→ **Instructions to follow**:
Every record below, from first to last, should be copied exactly; leave the pictures out.

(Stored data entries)

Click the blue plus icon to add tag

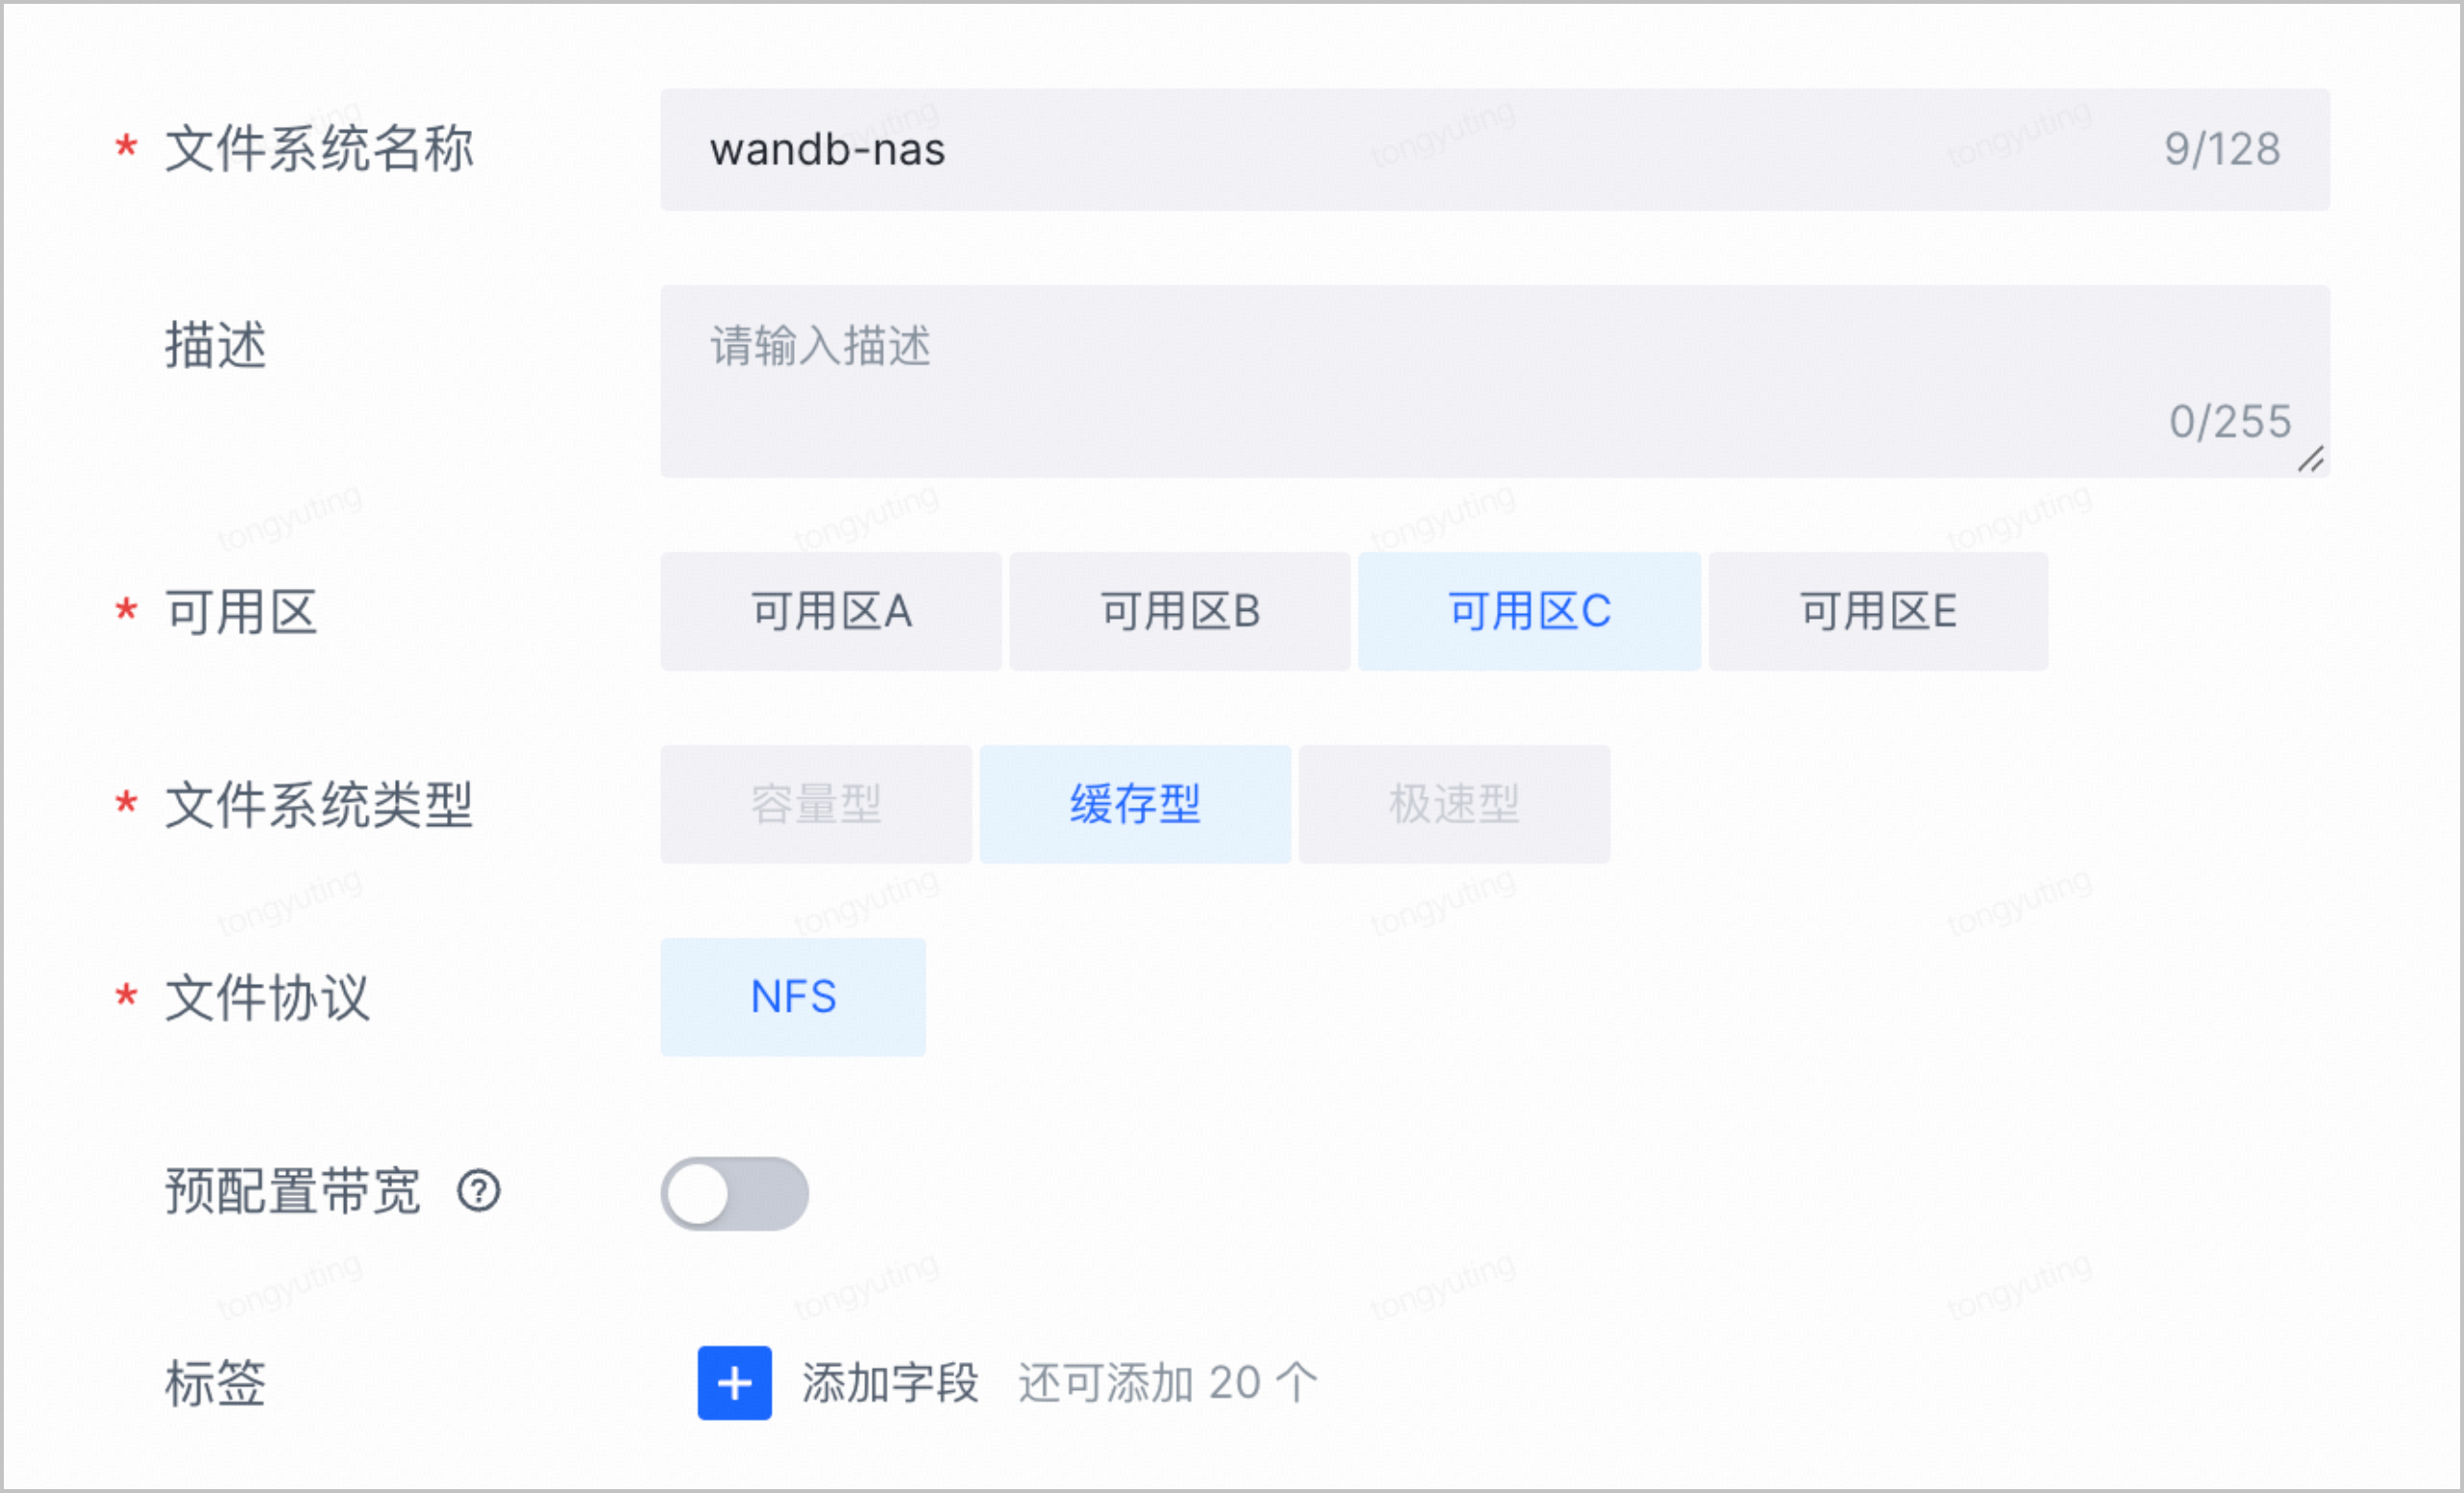click(734, 1383)
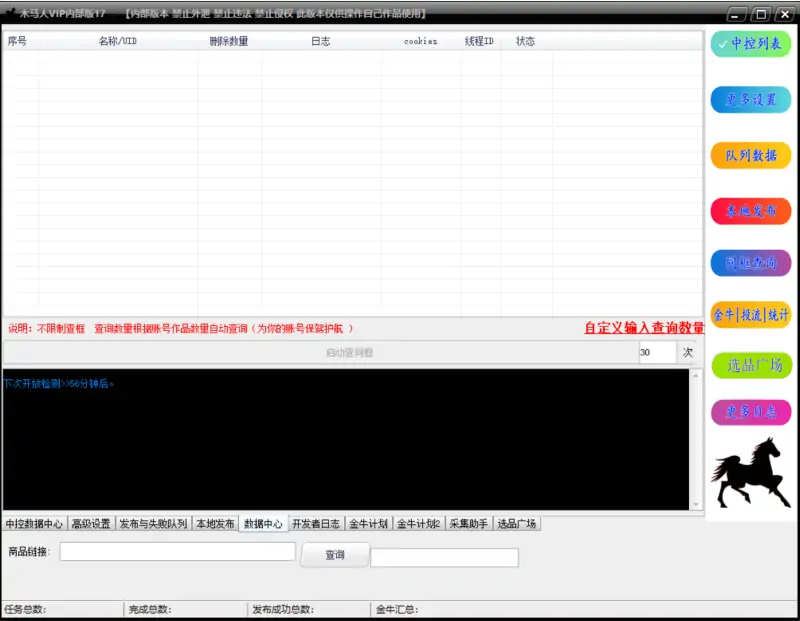Click the green 中控列表 sidebar button
This screenshot has height=621, width=800.
[751, 44]
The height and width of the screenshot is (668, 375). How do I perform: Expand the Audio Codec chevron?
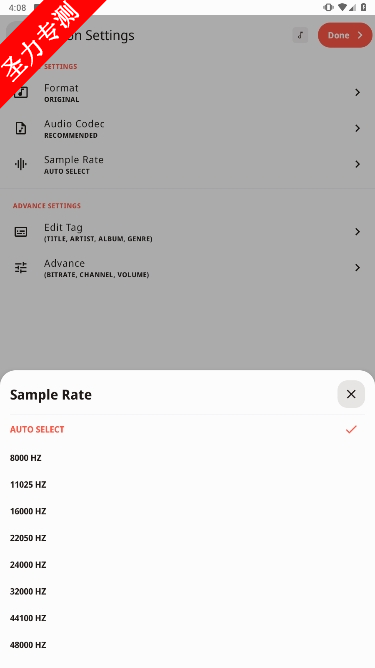point(358,128)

→ **Response**:
Click the blue plus icon to add tag

click(734, 1383)
Click the green 中控列表 sidebar button
This screenshot has height=621, width=800.
[751, 44]
The height and width of the screenshot is (668, 375). How do I perform: Expand the Audio Codec chevron?
point(358,128)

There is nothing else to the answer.